In fact, vast numbers of people were not in the least distraught by the death of the princess. The “public” that mourned as One Nation was, like all unified nations, an illusory construction. The vulgar way of creating this illusion is to lock of those who dissent from the position required by the public. This was what happened to heretics in the past who dared to question religion: they were beaten into submission, locked away or killed. The Russian Czars murdered numerous dissenters. (Will Yeltsin and the Orthodox Church be holding televised memorial services for them, incidentally?) In contemporary China there are literally millions of dissenters perishing in prison camps for the crime of refusing to act like the public their rulers require.
During the Diana madness last September there were many workers whose own lives were far more interesting to them than that of the royal leeches. They were rarely to be heard on the phone-in programmes (except to be demonised as unpatriotic, unfeeling freaks) and were never reported in the media. More than one person has reported to the present writer an actual fear of dissenting in public from the general hysteria. One woman, who was walking away from the funeral route towards the supermarket, said that she was sneered at by the gathering crowds as some sort of a traitor. Yet when she arrived at the supermarket there were plenty of people there. It is quite likely that the majority of us whose indifference to the affairs of the Houses of Windsor and Spencer were in a majority. But there were others determined to project an image of a nation stunned by grief.
It has been said by well-meaning leftists that, even though it might have been a diversionary exercise, the events of last year were an indication of how spontaneously people can create a popular movement. Well, apart from the fact that it may well have been less popular than it seemed, and was certainly not spontaneous, this probably tells us more about the Left’s idea of social change than how history can really be made. Certainly, if one’s idea of a movement is to have an iconic leader-be it Blair, Lenin, Thatcher or Di-followed by cheering masses (a wholly disparaging term for workers), then last summer’s funeral antics were a model of how to generate a mass movement.
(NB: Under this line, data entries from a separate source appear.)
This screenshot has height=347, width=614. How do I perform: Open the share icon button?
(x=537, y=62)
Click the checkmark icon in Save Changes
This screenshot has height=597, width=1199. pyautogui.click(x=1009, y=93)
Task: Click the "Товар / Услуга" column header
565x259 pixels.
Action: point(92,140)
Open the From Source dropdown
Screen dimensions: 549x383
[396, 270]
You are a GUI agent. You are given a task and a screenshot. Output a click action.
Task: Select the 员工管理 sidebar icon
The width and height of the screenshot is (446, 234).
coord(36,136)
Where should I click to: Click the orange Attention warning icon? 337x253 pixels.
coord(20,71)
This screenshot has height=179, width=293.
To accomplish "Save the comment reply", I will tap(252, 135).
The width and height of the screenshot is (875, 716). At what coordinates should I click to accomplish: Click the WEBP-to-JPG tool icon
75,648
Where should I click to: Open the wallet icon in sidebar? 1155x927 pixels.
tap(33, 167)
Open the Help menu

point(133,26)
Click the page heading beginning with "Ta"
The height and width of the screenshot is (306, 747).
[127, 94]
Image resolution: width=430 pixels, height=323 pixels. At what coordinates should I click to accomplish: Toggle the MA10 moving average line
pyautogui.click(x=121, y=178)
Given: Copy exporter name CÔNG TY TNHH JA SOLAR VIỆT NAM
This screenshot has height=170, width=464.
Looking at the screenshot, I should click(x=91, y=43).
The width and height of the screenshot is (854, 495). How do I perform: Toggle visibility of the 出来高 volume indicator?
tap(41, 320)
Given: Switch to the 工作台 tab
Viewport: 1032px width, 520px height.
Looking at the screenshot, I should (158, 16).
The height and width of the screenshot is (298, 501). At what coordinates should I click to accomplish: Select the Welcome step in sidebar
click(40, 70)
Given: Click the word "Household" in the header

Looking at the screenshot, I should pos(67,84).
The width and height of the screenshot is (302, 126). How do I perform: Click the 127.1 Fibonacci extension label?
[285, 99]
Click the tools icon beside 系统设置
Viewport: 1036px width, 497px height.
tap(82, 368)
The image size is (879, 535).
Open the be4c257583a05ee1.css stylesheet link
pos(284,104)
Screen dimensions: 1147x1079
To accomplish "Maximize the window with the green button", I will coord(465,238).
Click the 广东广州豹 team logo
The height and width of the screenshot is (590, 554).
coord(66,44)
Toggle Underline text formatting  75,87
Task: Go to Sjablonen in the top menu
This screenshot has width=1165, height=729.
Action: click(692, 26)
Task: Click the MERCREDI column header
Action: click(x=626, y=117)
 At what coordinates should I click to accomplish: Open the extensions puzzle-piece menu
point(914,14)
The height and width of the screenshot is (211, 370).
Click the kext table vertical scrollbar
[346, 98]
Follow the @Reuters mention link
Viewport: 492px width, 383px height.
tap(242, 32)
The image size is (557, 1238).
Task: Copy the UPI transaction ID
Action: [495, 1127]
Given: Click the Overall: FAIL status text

The movement of the majority that socialists want will be rather different. No leaders, be they princesses or party chiefs, will have any role to play. No priests. No pathetic dribbling over the corpses of the dead. No mindless anthems or idiots’ flags. No followers. No police to keep us in line. Neither gods nor capitalists. That will a movement of the living; more liberating in every way than capitalism’s spectacles of the dead.